[TEXT SECTION]:
──────────

While the apostles lodged with Lydia, they apparently returned each day to the riverside where they first met her. Luke says that they went for prayer, but perhaps also the riverside became a regular meeting place for all who wished to hear the apostles preach.

One day a girl followed them who cried out repeatedly, "These men are the servants of the most high God, which shew unto us the way of salvation." What she said was perfectly true. Her theology was impeccable. But Paul resented her words. And as she continued to raise the same commotion day after day, her behavior brought him to the point of grief. Why? Because she was possessed by a devil, a spirit of divination. That is, the evil spirit within her enabled her to tell people's fortunes.


Pondering a Question


How can an evil spirit predict what will happen in the future?

──────────

Records
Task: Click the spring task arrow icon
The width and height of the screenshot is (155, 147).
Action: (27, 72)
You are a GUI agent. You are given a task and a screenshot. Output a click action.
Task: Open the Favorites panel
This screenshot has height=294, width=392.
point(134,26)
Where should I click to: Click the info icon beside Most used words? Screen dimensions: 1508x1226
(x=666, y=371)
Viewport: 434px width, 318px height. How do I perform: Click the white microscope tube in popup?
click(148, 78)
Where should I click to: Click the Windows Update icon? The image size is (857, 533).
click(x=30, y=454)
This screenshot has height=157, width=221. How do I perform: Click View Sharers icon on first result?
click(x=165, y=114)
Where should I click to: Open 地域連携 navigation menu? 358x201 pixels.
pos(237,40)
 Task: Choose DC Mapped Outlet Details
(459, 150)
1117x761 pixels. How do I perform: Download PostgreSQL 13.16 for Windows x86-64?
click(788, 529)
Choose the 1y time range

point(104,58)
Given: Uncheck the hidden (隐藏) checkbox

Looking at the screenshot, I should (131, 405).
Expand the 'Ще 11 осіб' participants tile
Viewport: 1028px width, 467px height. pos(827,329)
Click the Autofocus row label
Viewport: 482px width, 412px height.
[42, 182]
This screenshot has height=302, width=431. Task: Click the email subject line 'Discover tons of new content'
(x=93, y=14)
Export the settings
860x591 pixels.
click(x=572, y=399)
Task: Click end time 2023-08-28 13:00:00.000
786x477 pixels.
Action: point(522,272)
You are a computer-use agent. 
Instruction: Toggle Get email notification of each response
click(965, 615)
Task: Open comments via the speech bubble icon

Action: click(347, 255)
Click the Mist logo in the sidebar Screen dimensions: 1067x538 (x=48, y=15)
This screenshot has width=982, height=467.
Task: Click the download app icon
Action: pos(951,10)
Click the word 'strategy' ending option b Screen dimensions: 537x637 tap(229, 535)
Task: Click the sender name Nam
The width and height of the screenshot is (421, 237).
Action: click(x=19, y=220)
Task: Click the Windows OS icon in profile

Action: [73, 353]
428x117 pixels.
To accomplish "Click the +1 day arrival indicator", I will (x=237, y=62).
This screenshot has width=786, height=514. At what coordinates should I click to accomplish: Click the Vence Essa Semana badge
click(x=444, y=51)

──────────

[EXERCISE SET]:
a. In the passage about the apostles and the possessed girl, copy the text word for word from "One day a girl" to "tell people's fortunes.".
b. Condense the paragraph of the passage about the apostles and the possessed girl that begins "One day a girl followed them" into a shorter version that keeps its main facts.

[RESPONSES TO THE EXERCISE]:
a.
One day a girl followed them who cried out repeatedly, "These men are the servants of the most high God, which shew unto us the way of salvation." What she said was perfectly true. Her theology was impeccable. But Paul resented her words. And as she continued to raise the same commotion day after day, her behavior brought him to the point of grief. Why? Because she was possessed by a devil, a spirit of divination. That is, the evil spirit within her enabled her to tell people's fortunes.

b. A girl kept following the apostles, crying out that they were servants of the most high God who showed the way of salvation. Her words were true and her theology flawless, yet Paul resented them, and her daily commotion brought him to grief. She was possessed by a spirit of divination that let her tell people's fortunes.